## begin Passage to read

TPM 2.0 is cool, actually

Like a lot of developers and computer users, my first real encounter with TPM 2.0 was:

This PC doesn't meet the minimum system requirements for Windows 11.

I didn't know what it was, just that it was annoying me. Over the years, I overheard that it was some kind of DRM-ish Microsoft requirement to force hardware upgrades without ever getting the chance to actually dive into what it is.

But now, I actually have the need for it and I completely changed my opinion on it.

The problem

For CodSpeed, part of the infrastructure is a fleet of bare-metal runners that execute performance benchmarks. The results need to be trustworthy since we're making claims about performance changes, so if a runner is compromised, the whole system's integrity collapses.

So a big issue to solve was: How do you authenticate that a machine is actually the hardware you enrolled?

Not just that the software on it is correct but that the hardware itself hasn't been swapped, tampered with, or impersonated.

The runners live in a data center. We don't physically control them 24/7. The workloads they receive are sensitive. The threat model includes someone with physical access: either an attacker, or someone inside the hosting provider.

The naive approach

My first instinct: generate a private key on each machine at enrollment, store the corresponding public key fingerprint in the control plane, sign a challenge at registration time.

It's simple, works. Until someone reads the filesystem.

A private key on disk is extractable by anyone with physical access or enough privilege escalation. You can tighten permissions, put it in a secret manager, rotate it all of which add complexity without solving the fundamental problem: the key is still a blob of bytes somewhere accessible.

What I actually needed: a secret that cannot leave the hardware. Not hard to extract. Not guarded by access controls. Just physically impossible to extract.

I started thinking about mobile, remembered Secure Enclave on iOS. Keys that live in dedicated hardware, never exposed to the OS. I needed the same thing essentially, but for a server.

That's when I started properly reading about TPM. And realized it's been sitting on every modern motherboard all along.

What TPM actually is

TPM stands for Trusted Platform Module. It's a dedicated security microcontroller, soldered on the motherboard, with its own isolated execution environment.

Its core promise: it can sign messages with a private key that never leaves the chip . You can ask it to sign things, to generate keys but you cannot ask it to export raw key material, because that operation purposefully doesn't exist in the command interface.

It communicates with the host over SPI or PCIe, through a standardized API called TSS (Trusted computing group Software Stack).

The Windows 11 drama gave TPM a reputation as a bureaucratic gatekeeper. The actual technology is the opposite of that, solving a genuinely hard problem.

EK, AK, and the credential activation protocol

Two keys matter for hardware attestation. Their design is more thoughtful than it first appears.

Endorsement Key (EK)

## end Passage to read

§ Exercise 1: In the passage on TPM 2.0, what does the abbreviation TPM stand for?
The passage on TPM 2.0 and the records that follow it are independent of each other.

## begin Data rows

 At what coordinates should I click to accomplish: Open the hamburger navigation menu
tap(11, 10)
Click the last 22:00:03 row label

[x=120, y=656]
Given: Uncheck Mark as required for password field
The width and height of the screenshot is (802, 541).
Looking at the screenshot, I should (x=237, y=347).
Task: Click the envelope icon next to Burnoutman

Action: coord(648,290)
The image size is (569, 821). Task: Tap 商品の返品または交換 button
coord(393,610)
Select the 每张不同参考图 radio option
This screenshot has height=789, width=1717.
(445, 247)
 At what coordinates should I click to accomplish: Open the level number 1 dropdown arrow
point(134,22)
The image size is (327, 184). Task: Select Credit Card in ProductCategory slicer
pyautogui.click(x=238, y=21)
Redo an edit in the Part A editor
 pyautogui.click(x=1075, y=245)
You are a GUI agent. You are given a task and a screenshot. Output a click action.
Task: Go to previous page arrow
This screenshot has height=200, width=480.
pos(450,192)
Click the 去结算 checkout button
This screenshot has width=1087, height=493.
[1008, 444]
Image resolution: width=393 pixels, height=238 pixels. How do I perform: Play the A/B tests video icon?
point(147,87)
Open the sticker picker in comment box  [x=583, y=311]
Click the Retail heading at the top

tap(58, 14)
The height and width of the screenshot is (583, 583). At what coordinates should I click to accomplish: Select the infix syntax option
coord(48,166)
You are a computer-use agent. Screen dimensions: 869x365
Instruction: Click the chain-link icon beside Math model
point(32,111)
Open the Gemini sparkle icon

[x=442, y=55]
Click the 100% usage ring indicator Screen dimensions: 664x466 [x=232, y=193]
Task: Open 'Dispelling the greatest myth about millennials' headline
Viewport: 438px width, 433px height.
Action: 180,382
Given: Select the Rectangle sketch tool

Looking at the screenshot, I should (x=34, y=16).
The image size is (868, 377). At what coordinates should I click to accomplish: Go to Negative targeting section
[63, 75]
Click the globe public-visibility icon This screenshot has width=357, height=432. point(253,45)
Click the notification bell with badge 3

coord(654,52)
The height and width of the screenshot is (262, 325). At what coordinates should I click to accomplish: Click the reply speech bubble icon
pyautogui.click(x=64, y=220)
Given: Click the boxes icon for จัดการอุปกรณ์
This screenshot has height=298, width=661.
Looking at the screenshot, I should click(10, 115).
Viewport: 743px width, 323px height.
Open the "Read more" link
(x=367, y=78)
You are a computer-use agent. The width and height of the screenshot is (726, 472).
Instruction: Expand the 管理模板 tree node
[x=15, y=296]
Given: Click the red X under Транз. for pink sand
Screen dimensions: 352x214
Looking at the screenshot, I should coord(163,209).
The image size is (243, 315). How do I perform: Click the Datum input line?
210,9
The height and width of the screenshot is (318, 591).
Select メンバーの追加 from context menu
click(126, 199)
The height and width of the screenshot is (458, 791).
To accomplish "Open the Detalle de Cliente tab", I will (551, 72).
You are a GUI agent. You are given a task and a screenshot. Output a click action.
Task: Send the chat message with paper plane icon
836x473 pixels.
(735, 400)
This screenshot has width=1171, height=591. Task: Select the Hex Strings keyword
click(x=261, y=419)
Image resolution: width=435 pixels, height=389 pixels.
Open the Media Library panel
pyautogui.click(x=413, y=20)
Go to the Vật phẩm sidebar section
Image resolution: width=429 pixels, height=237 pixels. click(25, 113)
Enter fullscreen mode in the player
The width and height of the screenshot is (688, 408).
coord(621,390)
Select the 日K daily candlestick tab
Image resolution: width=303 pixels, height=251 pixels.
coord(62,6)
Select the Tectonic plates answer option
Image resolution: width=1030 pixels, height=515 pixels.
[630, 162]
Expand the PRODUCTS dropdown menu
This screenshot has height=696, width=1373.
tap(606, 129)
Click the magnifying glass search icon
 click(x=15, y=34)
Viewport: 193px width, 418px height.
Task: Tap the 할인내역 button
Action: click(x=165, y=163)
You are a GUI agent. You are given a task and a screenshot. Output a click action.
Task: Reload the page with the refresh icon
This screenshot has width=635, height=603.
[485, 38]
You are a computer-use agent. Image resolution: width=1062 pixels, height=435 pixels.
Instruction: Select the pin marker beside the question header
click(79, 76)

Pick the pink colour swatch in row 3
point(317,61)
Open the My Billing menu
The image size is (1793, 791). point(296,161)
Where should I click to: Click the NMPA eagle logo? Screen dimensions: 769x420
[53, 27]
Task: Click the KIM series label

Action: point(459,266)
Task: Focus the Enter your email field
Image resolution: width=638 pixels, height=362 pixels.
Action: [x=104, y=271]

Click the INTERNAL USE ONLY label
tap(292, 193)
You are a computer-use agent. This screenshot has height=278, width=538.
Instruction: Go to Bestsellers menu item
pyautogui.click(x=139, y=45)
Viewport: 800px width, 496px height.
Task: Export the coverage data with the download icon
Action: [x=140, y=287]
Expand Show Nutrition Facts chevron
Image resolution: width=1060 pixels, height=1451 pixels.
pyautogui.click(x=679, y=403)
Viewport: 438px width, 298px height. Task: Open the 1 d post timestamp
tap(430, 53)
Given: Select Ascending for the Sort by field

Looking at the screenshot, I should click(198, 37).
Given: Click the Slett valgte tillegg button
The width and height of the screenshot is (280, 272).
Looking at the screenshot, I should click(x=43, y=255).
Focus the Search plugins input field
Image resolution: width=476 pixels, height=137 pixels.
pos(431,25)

## end Data rows

§ Exercise 2: Copy out the portion of the records that opens with their first line and closes with the line containing "[x=120, y=656]", including both of those lines.

§ Final answer 1: Trusted Platform Module

§ Final answer 2:
 At what coordinates should I click to accomplish: Open the hamburger navigation menu
tap(11, 10)
Click the last 22:00:03 row label

[x=120, y=656]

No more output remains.